The most promising approach which I consider superior to eg. Nested Sets are Closure Tables, due to the clear meaning of column values. I know few people who actually understand nested sets ...

I already had a rudimentary version of them working in the OC4.5 file cache ... dunno if the code is still in some branch on one of my local machines ...

cc @icewind1991 @bartv2 opinions?

icewind1991 · 2013-07-27T14:37:28Z

A problem is that the most used query on that table is selecting a row by path (or rather path_hash), closure tables can speedup getting all children for copy/move operations but we will still need to keep the full path somehow if we want to keep fast reads

jancborchardt · 2014-07-16T15:51:23Z

@butonic is this still a problem? What’s the call on this?

butonic · 2014-07-16T20:14:41Z

It is a completely different approach to storing the file tree in the database. If someone feels inclined to do some performance testing I'd still like to try this. I have a branch somewhere but it needs to add a join for every subdirectory. Depending on the DB that might be costly ...

butonic · 2014-07-16T20:15:05Z

moving to someday maybe milestone

butonic · 2015-05-13T08:55:25Z

Regarding the most used query being the lookup of the fileid by path: Those are only SELECTS. They can be cached and scaled easily. UPDATES cant. We could also use self joins to look up more than one directory depth in a single query.

The only theoretical problem I see is additional space requirement because the closure table grows exponentially: https://b2berry.files.wordpress.com/2011/12/b2berryscalingrtctables1.pdf

I prefer closure tables becaus we have to update mtime, etag and size up to all tree roots (multiple because of sharing). Closure tables allow us to select or update all parents in one query.

MTRichards · 2015-05-13T11:43:56Z

@DeepDiver1975 @cmonteroluque @karlitschek bringing this to the top of the backlog to help open the discussion.

DeepDiver1975 · 2015-05-13T11:56:52Z

to be honest - with a different database structure we can gain speed up - maybe - this has to be analysed.

But - we have a more pressing issue with the database: concurrent access.
We implemented a workaround with 8.0.3 which is also part of 8.1.

But the whole way we operate on the database is still fishy and requires a detailed analysis to ensure data integrity. There have been thoughs from @dragotin on this topic - thanks a lot once more.

I prefer to first work on this area instead of restructuring the schema.

butonic · 2015-05-13T13:06:06Z

Just to be clear: I totally agree with @DeepDiver1975 here.

Concurrent access is a problem because our updates / etag and mtime propagation are not atomic and we don't handle transaction rollbacks correctly.

AFAICT Closure tables solve the data integrity problems.
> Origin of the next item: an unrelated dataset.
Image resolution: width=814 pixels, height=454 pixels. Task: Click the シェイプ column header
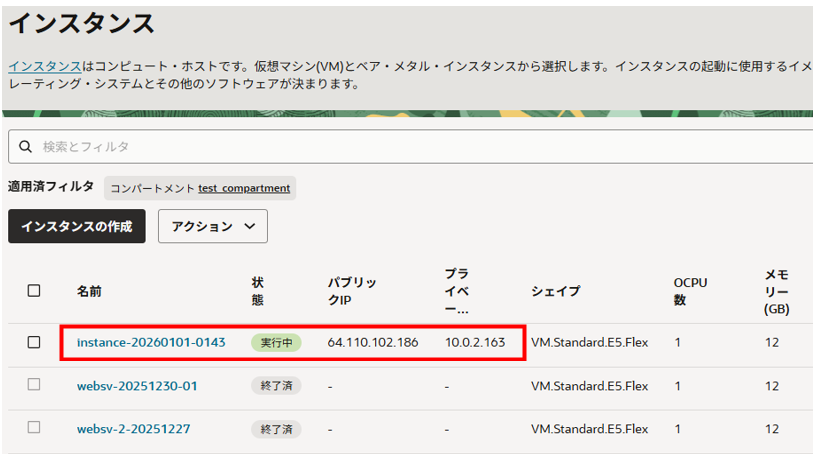point(555,291)
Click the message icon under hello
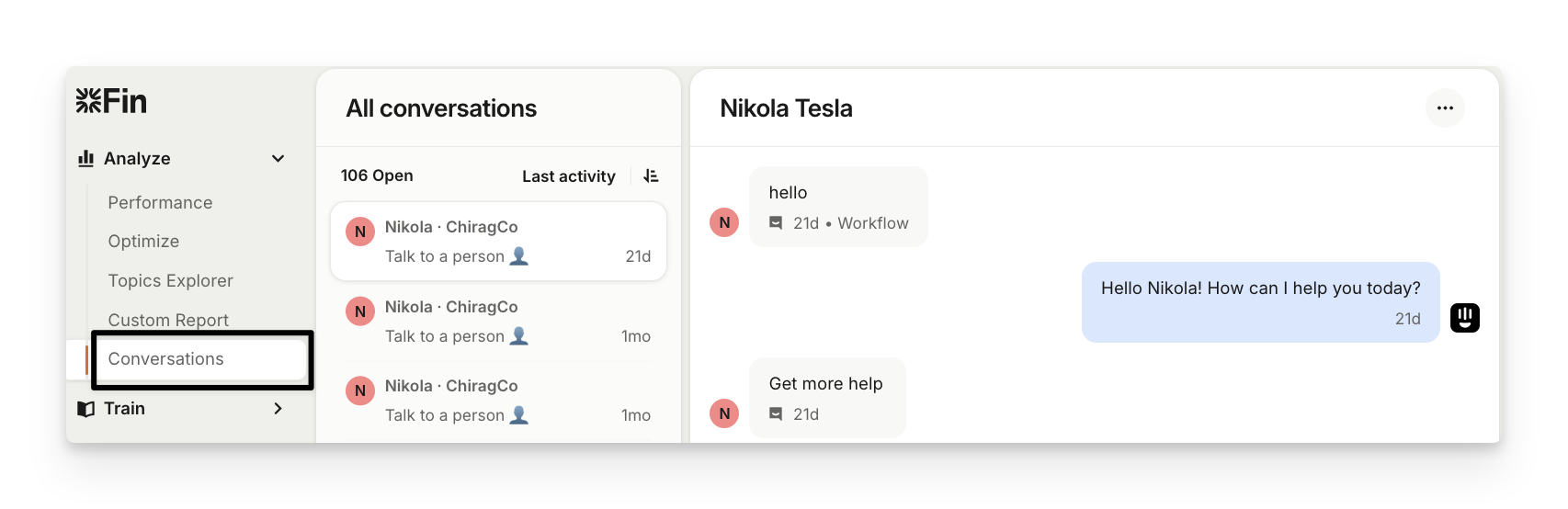 pos(777,223)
BUT the only way to know for sure if they solve all our problems without creating new ones is by trying them: do the necessary implementation and test with huge data sets.

PVince81 · 2015-05-28T09:48:45Z

@butonic I suppose it would be possible to make such experiments as a separate app.
That app would provide its own Storage/Scanner/Cache implementations using the DB models you proposed.
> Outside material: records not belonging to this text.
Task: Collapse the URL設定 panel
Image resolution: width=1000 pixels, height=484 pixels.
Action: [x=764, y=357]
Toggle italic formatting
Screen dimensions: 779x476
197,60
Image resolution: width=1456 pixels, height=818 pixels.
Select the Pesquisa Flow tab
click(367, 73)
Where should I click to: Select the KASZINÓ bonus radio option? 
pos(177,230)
The only change needed in core is a config switch to make it possible to use another Storage class as home storage, so we could switch it to that one.

PVince81 · 2015-05-28T09:49:54Z

Well or it could simply be an external storage backend (provided by the app) that actually uses another local folder to store the files. Then mount it somewhere for testing.

PVince81 · 2015-06-08T19:12:03Z

@butonic where's the POC branch you mentioned ?

PVince81 · 2015-06-08T19:18:45Z

Also found this Doctrine extension that brings nested sets and closure tables: https://github.com/Atlantic18/DoctrineExtensions/blob/master/doc/tree.md

PVince81 · 2015-06-08T19:20:57Z

I prefer closure tables becaus we have to update mtime, etag and size up to all tree roots (multiple because of sharing). Closure tables allow us to select or update all parents in one query.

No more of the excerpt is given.